▸ EXERCISE DESCRIPTION: Scan the records for "will". Show the matching lines.

Start of Block

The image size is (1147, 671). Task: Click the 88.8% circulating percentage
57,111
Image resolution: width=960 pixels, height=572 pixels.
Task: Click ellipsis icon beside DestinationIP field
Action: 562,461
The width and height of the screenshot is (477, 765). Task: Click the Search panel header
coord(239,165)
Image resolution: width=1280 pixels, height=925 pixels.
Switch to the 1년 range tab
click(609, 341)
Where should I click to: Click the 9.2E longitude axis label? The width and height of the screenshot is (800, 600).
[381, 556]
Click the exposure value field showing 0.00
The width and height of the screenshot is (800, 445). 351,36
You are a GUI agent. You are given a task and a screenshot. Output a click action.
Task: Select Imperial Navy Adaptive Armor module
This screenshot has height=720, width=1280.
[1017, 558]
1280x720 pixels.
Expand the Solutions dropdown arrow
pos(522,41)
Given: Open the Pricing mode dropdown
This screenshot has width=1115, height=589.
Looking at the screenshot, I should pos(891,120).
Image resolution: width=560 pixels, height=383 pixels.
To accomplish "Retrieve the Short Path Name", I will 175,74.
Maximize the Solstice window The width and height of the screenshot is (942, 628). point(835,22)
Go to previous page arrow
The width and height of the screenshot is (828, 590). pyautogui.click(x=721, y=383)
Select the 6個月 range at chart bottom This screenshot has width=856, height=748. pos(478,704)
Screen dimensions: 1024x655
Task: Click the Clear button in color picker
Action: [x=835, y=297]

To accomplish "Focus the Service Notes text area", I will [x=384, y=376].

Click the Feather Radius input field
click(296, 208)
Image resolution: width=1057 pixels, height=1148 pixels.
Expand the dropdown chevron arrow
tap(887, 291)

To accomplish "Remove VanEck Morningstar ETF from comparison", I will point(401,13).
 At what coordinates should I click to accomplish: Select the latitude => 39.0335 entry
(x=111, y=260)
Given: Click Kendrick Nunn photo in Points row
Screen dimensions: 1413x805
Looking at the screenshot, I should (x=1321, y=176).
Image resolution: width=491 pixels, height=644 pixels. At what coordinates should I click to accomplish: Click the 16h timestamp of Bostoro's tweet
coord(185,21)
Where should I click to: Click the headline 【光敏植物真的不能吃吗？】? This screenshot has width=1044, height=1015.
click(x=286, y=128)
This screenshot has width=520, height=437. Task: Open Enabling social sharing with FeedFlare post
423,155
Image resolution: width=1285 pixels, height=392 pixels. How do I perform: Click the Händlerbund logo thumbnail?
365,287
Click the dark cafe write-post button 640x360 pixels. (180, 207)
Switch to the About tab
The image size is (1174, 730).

End of Block

▸ COMPLETED EXERCISE:
To accomplish "Retrieve the Short Path Name", I will 175,74.
To accomplish "Focus the Service Notes text area", I will [x=384, y=376].
To accomplish "Remove VanEck Morningstar ETF from comparison", I will point(401,13).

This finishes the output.